Child Welfare Law Specialist

As a Child Welfare Law Specialist (CWLS), I have focused my practice on the welfare of children.  For nearly two decades I have handled an expansive variety of legal issues involving children from establishing or modifying parenting plans or child support to advocating for the protection of dependent/neglected or abused children.

Jennifer Williams

Attorney at Law

Grandparent Visitation

In Tennessee when certain circumstances exist, then a legal basis may entitle a grandparent to visitation by court order.  Some of these circumstances include when a grandparent has been the caregiver or has a long-term established relationship with a child and visitation is being denied or severely reduced, or a parent of the child is deceased.


Custody cases can exist between parents, grandparents, aunts, uncles, nephews, cousins, and even non-relatives.  Any person who has been caring for a minor child, whether or not related, may be involved in a custody case to maintain the safety or stability of a minor child. 

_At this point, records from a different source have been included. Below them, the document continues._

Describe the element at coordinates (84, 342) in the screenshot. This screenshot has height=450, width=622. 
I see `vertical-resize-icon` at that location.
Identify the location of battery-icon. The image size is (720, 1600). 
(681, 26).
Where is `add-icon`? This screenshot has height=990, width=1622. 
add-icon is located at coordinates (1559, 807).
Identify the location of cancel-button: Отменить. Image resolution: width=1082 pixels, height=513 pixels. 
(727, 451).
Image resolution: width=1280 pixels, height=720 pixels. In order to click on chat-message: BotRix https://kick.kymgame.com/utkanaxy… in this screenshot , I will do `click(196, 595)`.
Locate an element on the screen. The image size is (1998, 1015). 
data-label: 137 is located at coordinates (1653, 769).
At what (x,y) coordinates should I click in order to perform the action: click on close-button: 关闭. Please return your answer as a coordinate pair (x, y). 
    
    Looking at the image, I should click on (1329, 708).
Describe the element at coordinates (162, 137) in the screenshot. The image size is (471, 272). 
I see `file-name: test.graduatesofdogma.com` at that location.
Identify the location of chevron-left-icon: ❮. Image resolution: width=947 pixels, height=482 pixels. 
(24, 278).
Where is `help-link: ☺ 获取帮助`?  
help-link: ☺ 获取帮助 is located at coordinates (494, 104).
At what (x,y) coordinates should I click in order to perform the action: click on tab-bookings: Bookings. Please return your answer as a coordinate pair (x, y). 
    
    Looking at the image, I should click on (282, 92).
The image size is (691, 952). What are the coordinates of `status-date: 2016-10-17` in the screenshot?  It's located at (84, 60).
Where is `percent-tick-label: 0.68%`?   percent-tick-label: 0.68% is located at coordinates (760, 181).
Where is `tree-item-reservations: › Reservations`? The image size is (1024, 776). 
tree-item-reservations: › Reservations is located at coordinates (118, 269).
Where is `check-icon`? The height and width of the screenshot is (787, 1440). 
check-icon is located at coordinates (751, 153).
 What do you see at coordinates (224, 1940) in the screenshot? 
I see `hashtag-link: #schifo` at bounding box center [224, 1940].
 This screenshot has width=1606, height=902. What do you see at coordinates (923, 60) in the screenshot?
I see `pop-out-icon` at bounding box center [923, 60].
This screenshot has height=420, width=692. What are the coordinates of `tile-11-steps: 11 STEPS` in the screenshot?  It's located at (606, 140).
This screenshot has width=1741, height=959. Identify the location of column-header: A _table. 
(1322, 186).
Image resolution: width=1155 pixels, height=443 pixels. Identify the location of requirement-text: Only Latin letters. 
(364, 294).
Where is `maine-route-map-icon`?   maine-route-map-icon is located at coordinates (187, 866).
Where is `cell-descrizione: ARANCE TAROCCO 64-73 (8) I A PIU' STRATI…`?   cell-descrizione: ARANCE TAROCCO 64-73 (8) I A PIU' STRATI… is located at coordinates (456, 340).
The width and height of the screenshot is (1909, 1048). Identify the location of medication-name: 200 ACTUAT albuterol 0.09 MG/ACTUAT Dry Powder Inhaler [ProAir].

Visitation cases can exist between parents, stepparents and grandparents and all revolve around the best interest of the minor child.

Child Support/Parentage

When parents are not married, parentage will need to be established by a court in order for the father to be granted specific parenting time.

When parentage is established, the child’s legal name may be changed or remain the same.  Also, child support may be established by the court and a parenting plan may be established.

Parenting Plans

The first parenting plan for a child will determine how much residential parenting time will be spent with each parent, how holidays will be divided, who will make major life decisions for the child, how transportation and exchange of the child will occur, and how much child support will be paid, among other things.


Initial parenting plans can be negotiated or litigated, but it is crucial to resolving the plan in the child’s best interest with a long-term outlook.

The modification of an existing parenting plan has a different burden of proof than the initial parenting plan, but the goal remains the same: to develop a plan in the child’s best interest.